### Data to use ###

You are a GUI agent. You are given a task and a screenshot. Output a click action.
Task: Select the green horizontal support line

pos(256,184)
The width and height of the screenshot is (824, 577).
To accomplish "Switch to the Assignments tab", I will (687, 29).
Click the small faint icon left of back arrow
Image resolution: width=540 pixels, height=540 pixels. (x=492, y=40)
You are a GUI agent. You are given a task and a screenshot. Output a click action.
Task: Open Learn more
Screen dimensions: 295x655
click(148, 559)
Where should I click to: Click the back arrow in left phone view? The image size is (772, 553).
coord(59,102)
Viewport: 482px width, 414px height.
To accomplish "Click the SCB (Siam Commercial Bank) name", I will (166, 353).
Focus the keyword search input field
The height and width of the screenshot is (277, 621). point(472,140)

###

» **Task description**: Each of the records is to be written out again without alteration.

» **Output for this exercise**:
You are a GUI agent. You are given a task and a screenshot. Output a click action.
Task: Select the green horizontal support line

pos(256,184)
The width and height of the screenshot is (824, 577).
To accomplish "Switch to the Assignments tab", I will (687, 29).
Click the small faint icon left of back arrow
Image resolution: width=540 pixels, height=540 pixels. (x=492, y=40)
You are a GUI agent. You are given a task and a screenshot. Output a click action.
Task: Open Learn more
Screen dimensions: 295x655
click(148, 559)
Where should I click to: Click the back arrow in left phone view? The image size is (772, 553).
coord(59,102)
Viewport: 482px width, 414px height.
To accomplish "Click the SCB (Siam Commercial Bank) name", I will (166, 353).
Focus the keyword search input field
The height and width of the screenshot is (277, 621). point(472,140)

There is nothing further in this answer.